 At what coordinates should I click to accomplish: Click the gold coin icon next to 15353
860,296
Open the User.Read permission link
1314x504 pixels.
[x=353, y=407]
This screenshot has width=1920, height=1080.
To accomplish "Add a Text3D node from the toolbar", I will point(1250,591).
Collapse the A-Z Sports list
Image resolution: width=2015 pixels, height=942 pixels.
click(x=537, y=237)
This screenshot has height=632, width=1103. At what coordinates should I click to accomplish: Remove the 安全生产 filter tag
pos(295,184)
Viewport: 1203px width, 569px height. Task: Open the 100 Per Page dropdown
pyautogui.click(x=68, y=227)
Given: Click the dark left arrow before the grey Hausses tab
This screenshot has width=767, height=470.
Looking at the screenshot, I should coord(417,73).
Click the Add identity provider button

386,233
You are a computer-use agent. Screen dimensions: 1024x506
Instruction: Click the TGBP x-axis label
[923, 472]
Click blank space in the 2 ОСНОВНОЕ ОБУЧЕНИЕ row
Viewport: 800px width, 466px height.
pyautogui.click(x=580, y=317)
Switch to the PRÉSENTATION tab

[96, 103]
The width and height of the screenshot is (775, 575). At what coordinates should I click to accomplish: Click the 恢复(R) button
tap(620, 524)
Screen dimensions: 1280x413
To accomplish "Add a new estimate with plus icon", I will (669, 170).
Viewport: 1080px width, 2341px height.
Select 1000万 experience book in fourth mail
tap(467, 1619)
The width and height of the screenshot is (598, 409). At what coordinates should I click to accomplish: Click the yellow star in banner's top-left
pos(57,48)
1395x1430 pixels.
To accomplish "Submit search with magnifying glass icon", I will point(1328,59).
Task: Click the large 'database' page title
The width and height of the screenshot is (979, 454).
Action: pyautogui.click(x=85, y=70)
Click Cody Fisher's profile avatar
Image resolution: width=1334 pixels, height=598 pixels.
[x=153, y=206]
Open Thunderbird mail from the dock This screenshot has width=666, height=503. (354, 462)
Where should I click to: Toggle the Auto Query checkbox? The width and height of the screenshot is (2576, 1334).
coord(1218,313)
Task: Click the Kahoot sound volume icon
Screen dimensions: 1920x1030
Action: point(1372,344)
__________
> **Work to be completed**:
Quote every one of the records above line for line, without any changes.

> **Task result**:
 At what coordinates should I click to accomplish: Click the gold coin icon next to 15353
860,296
Open the User.Read permission link
1314x504 pixels.
[x=353, y=407]
This screenshot has width=1920, height=1080.
To accomplish "Add a Text3D node from the toolbar", I will point(1250,591).
Collapse the A-Z Sports list
Image resolution: width=2015 pixels, height=942 pixels.
click(x=537, y=237)
This screenshot has height=632, width=1103. At what coordinates should I click to accomplish: Remove the 安全生产 filter tag
pos(295,184)
Viewport: 1203px width, 569px height. Task: Open the 100 Per Page dropdown
pyautogui.click(x=68, y=227)
Given: Click the dark left arrow before the grey Hausses tab
This screenshot has width=767, height=470.
Looking at the screenshot, I should coord(417,73).
Click the Add identity provider button

386,233
You are a computer-use agent. Screen dimensions: 1024x506
Instruction: Click the TGBP x-axis label
[923, 472]
Click blank space in the 2 ОСНОВНОЕ ОБУЧЕНИЕ row
Viewport: 800px width, 466px height.
pyautogui.click(x=580, y=317)
Switch to the PRÉSENTATION tab

[96, 103]
The width and height of the screenshot is (775, 575). At what coordinates should I click to accomplish: Click the 恢复(R) button
tap(620, 524)
Screen dimensions: 1280x413
To accomplish "Add a new estimate with plus icon", I will (669, 170).
Viewport: 1080px width, 2341px height.
Select 1000万 experience book in fourth mail
tap(467, 1619)
The width and height of the screenshot is (598, 409). At what coordinates should I click to accomplish: Click the yellow star in banner's top-left
pos(57,48)
1395x1430 pixels.
To accomplish "Submit search with magnifying glass icon", I will point(1328,59).
Task: Click the large 'database' page title
The width and height of the screenshot is (979, 454).
Action: pyautogui.click(x=85, y=70)
Click Cody Fisher's profile avatar
Image resolution: width=1334 pixels, height=598 pixels.
[x=153, y=206]
Open Thunderbird mail from the dock This screenshot has width=666, height=503. (354, 462)
Where should I click to: Toggle the Auto Query checkbox? The width and height of the screenshot is (2576, 1334).
coord(1218,313)
Task: Click the Kahoot sound volume icon
Screen dimensions: 1920x1030
Action: point(1372,344)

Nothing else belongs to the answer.